Hospitalists help bring efficiency, savings
Medical facilities reap reduced stays, strong outcomes, fewer readmissions
Some of the larger medical facilities in Albuquerque are relying on hospitalists — hospital-based internal medicine specialists who coordinate the often-complex care of inpatients.
After working with a physician staffing firm to fill its hospitalist ranks for several years, Lovelace Health System has gone from contracting talent to hiring 32 doctors to be part of its medical group.
In this role, they manage the clinical problems, especially those of the acutely ill, taking over from the patients’ general practitioners or specialists while they are hospitalized.
Conceived as a strategy by health-care systems to cut hospital costs with more efficient care, this new breed of doctors now manages most regular adult patient care inside several hospitals operated by Lovelace, as well as those hospitals run by Presbyterian Healthcare Services and UNM.
Unlike traditional doctors, most hospitalists don’t see patients in clinics and don’t have private offices in medical buildings.
“We get a really cohesive patient care experience with reduced hospital stays and strong outcomes,” said Dr. John Cruickshank, chief medical officer of Lovelace Health System. The system employs a team of dedicated hospitalists at three of its sites: Lovelace Medical Center and its Westside and Women’s hospitals.
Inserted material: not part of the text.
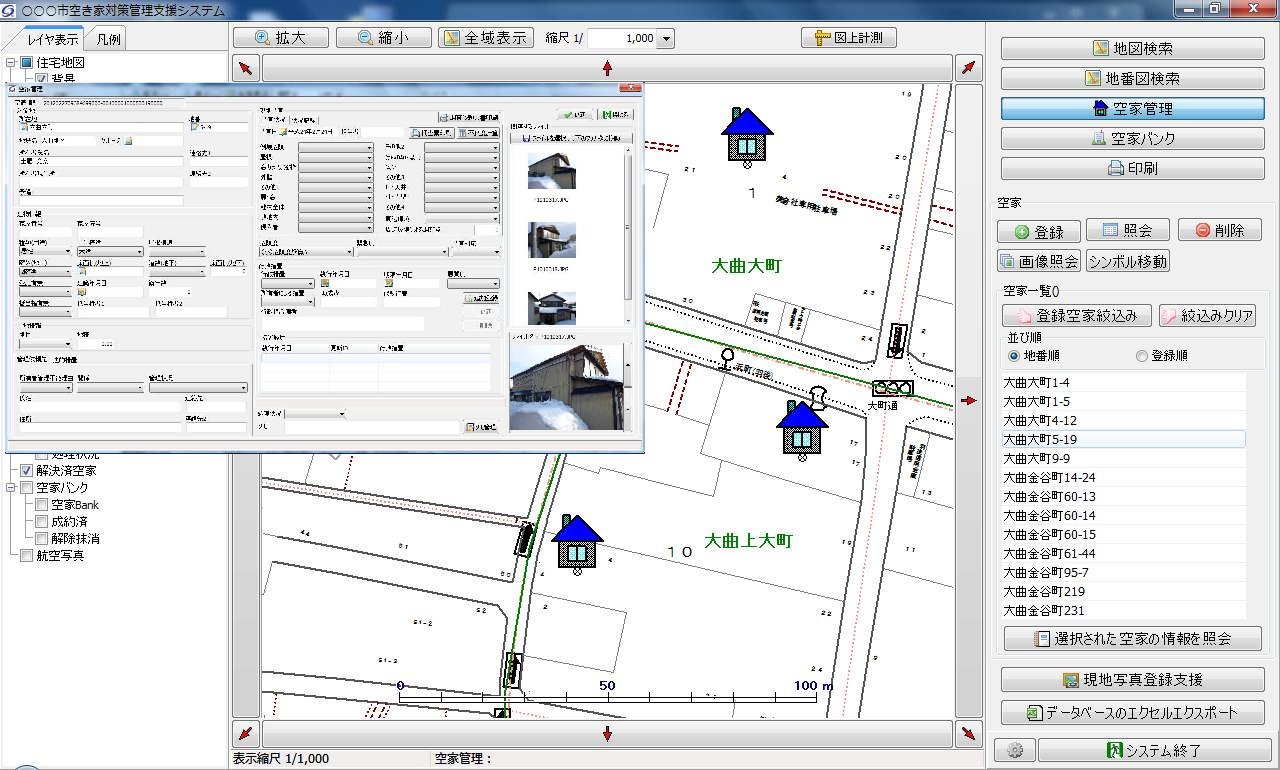
Task: Select 大曲金谷町60-13 in the vacant house list
Action: point(1050,497)
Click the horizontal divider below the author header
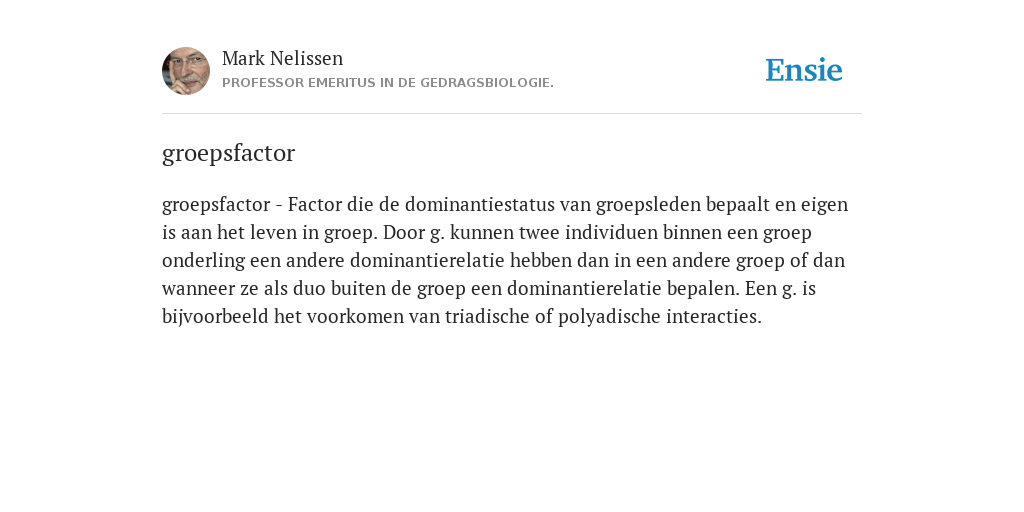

Hospitalists who support patients through their stay also plan their discharge with the goal of avoiding readmissions, which come with financial consequences, Cruickshank said. Medicare readmission penalties enacted in 2012 reduce payments to hospitals that see the return of an excessive number of patients within 30 days after dis-
charge for specified conditions.
Hospital-based medicine also has increased around the country as a way to address coverage issues created by the physician shortage and lifestyle expectations of new providers.
Cruickshank said some, especially young women and a few men with small children, “want a little more flexibility in their schedules, but they need to generate income, so many are happy pulling seven (12-hour) shifts a month,” he said. A few “nocturnalists” work overnight, he said.
He said Lovelace parent company Ardent agreed that the $2 million investment (sign-on bonuses, salaries, benefits, relocation costs in some cases) over the course of the last year to recruit hospitalists is worth the expense in the long run.
“It cost us more money to have contracted labor,” he said.